- [Material for this task]:
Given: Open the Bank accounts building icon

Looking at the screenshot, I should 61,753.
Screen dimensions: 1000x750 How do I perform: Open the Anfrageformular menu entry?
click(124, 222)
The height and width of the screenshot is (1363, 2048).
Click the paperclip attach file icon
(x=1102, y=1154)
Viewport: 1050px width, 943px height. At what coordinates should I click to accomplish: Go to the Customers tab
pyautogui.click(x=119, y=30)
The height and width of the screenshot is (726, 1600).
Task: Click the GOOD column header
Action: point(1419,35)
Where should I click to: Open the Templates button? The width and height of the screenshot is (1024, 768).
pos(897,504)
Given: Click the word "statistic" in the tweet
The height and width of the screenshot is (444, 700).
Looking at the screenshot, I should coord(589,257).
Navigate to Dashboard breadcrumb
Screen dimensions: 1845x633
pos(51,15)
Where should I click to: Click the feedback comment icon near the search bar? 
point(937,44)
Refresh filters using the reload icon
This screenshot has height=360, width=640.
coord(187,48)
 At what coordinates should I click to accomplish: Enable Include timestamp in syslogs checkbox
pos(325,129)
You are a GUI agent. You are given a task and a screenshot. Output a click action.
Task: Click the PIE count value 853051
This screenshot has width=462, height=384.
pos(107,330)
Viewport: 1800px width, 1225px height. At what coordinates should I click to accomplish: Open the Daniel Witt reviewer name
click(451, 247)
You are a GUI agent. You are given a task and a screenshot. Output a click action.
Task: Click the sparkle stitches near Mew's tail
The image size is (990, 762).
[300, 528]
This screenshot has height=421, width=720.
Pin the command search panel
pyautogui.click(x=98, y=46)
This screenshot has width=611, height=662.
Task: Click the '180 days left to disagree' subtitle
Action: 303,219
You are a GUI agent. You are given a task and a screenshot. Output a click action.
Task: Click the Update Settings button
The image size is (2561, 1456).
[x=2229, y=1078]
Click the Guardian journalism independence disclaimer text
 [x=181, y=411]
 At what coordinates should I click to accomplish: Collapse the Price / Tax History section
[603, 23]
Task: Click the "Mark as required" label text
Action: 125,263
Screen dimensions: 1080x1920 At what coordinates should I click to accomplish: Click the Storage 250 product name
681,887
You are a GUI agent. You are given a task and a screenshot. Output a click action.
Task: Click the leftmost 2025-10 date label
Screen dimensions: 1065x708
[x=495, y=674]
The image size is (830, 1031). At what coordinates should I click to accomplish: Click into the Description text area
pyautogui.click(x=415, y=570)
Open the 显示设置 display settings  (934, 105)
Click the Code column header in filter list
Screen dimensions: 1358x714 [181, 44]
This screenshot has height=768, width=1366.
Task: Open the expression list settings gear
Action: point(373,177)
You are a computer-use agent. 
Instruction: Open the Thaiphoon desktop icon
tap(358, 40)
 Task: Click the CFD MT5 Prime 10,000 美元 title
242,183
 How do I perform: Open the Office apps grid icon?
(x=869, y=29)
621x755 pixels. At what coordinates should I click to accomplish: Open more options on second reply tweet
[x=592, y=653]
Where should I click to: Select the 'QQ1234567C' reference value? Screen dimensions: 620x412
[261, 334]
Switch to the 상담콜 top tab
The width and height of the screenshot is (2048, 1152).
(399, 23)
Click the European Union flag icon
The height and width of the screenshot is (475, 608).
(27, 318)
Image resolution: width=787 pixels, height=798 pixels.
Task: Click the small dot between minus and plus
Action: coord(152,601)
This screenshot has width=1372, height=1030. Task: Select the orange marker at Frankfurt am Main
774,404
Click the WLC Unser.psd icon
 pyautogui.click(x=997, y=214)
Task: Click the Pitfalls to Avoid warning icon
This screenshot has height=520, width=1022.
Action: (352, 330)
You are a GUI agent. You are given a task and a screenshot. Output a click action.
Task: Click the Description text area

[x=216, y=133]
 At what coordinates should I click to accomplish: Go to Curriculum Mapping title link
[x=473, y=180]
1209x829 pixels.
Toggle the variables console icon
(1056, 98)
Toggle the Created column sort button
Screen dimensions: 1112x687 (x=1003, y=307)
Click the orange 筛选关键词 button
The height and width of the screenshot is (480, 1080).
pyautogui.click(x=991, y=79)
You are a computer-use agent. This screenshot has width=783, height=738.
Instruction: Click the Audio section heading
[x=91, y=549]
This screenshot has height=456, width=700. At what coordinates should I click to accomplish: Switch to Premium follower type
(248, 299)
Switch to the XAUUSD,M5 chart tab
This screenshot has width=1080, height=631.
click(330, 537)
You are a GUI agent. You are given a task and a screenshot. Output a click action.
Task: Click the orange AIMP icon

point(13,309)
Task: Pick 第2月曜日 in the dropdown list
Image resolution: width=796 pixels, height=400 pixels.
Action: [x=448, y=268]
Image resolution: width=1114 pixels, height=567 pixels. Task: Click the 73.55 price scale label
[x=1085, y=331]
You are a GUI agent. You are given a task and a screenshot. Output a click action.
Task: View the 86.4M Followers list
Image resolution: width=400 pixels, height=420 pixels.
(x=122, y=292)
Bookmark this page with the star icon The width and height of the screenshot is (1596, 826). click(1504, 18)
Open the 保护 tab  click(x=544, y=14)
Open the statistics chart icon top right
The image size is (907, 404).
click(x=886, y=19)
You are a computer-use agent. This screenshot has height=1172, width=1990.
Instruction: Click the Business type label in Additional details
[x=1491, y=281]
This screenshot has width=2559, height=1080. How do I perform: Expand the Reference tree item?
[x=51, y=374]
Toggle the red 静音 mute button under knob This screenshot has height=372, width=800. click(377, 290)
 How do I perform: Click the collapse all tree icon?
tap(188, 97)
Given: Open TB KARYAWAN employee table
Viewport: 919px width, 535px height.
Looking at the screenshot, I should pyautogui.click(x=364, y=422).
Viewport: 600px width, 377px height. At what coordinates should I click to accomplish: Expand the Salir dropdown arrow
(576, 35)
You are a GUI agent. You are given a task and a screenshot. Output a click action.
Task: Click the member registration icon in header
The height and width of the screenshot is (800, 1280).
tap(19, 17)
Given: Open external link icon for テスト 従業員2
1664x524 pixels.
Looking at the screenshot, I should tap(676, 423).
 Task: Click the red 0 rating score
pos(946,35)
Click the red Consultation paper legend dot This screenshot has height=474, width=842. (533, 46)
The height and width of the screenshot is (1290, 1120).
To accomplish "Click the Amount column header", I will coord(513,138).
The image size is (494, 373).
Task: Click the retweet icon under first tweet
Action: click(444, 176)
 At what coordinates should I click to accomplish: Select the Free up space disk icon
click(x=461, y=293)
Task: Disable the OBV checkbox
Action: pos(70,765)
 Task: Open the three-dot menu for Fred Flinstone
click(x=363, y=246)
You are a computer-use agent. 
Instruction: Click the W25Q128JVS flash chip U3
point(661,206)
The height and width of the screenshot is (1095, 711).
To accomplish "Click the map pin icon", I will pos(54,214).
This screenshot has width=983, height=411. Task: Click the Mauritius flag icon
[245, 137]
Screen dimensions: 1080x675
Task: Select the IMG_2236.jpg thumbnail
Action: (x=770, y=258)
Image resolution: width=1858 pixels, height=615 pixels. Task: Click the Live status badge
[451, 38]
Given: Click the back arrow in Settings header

- [Exercise task]:
Count the lines in the material above that contain the string "near", treating case as significant. Reply with the number alone.

- [The output]:
2